(Exercise instructions): Using the entries that follow, transcribe only the lines from the line with "Task: Click Manage lists on green card" to the line with "Open expression builder", both included, exactly as they stand and without pictures.
::: Task data :::
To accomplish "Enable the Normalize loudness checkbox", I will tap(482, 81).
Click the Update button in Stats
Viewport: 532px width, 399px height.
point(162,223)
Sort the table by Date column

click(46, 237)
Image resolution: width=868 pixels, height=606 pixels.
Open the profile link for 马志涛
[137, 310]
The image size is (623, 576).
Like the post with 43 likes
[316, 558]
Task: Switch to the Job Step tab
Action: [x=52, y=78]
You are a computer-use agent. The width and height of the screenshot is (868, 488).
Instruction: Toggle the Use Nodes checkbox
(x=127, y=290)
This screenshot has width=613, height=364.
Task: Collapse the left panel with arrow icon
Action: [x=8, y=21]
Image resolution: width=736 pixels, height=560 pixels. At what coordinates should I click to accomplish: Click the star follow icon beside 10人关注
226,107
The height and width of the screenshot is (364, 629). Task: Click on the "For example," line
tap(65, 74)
:::
::: Task data :::
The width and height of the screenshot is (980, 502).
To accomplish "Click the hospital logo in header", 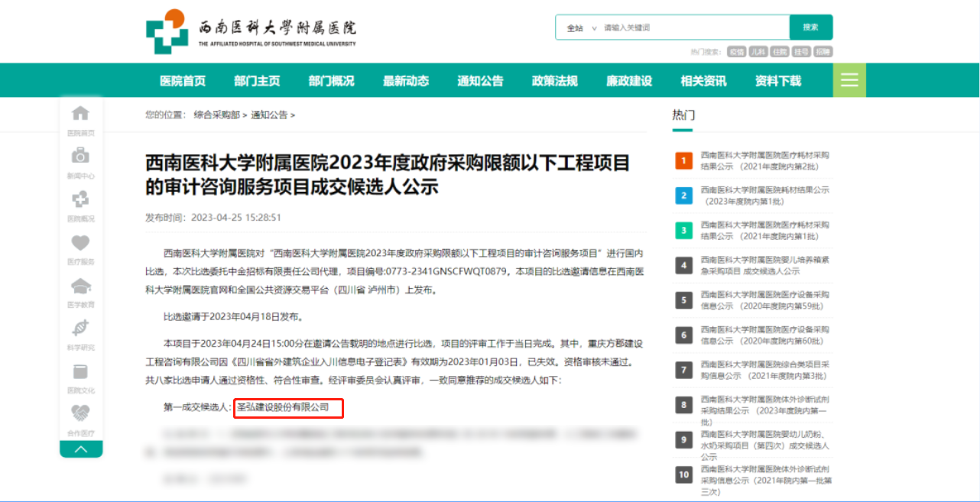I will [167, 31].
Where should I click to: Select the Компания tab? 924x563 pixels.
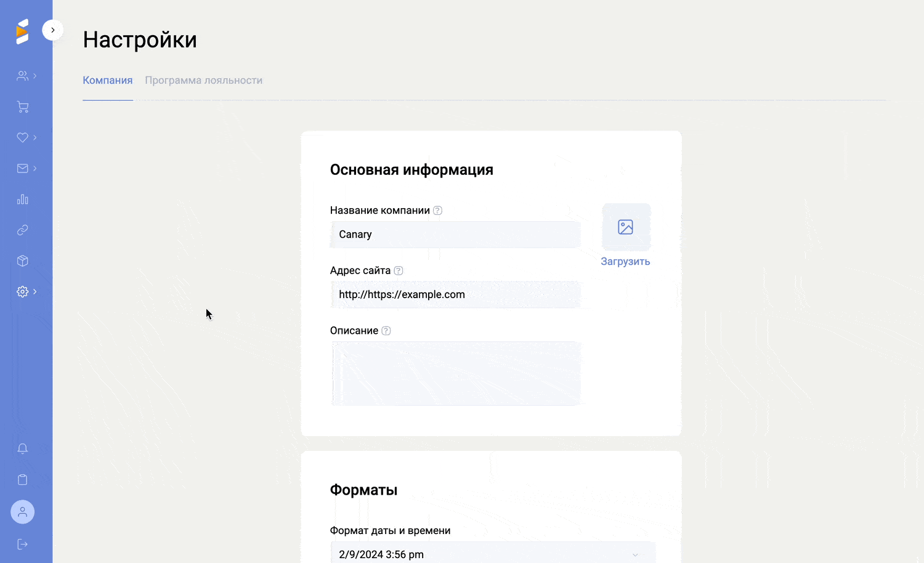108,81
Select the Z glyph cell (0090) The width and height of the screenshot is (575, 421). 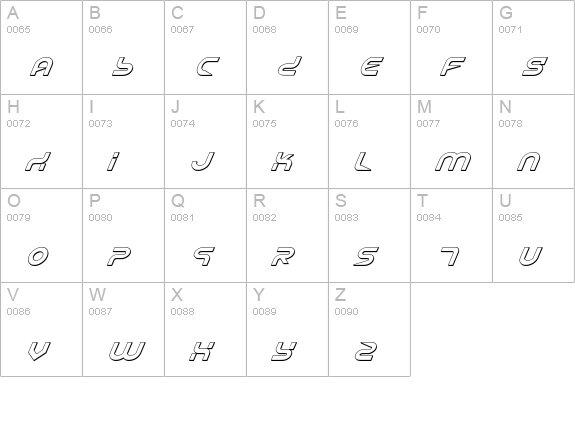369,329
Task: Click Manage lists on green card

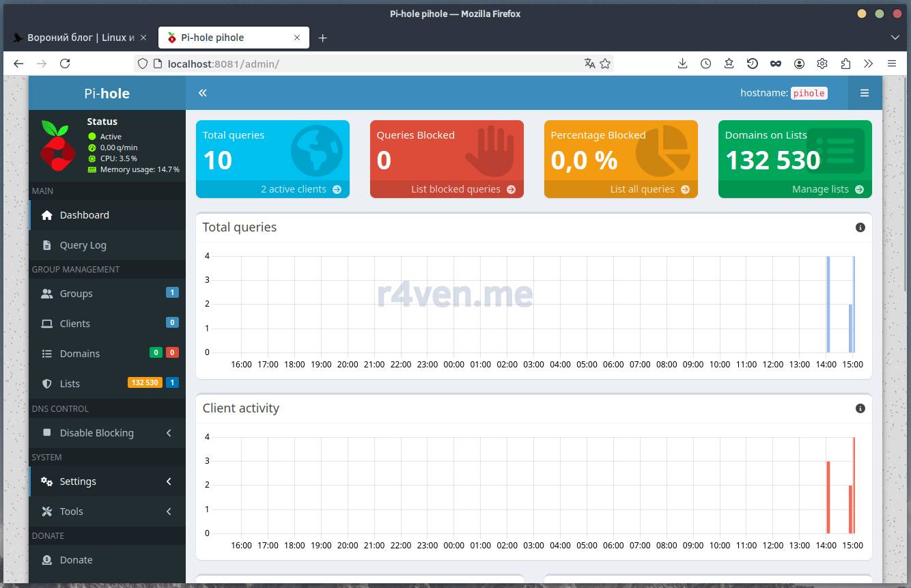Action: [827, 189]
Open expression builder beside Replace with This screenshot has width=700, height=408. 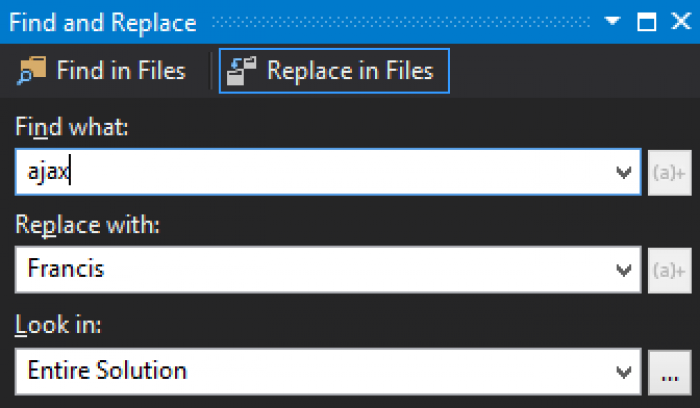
:::
(Expected output):
Task: Click Manage lists on green card

Action: [827, 189]
Open expression builder beside Replace with This screenshot has width=700, height=408. 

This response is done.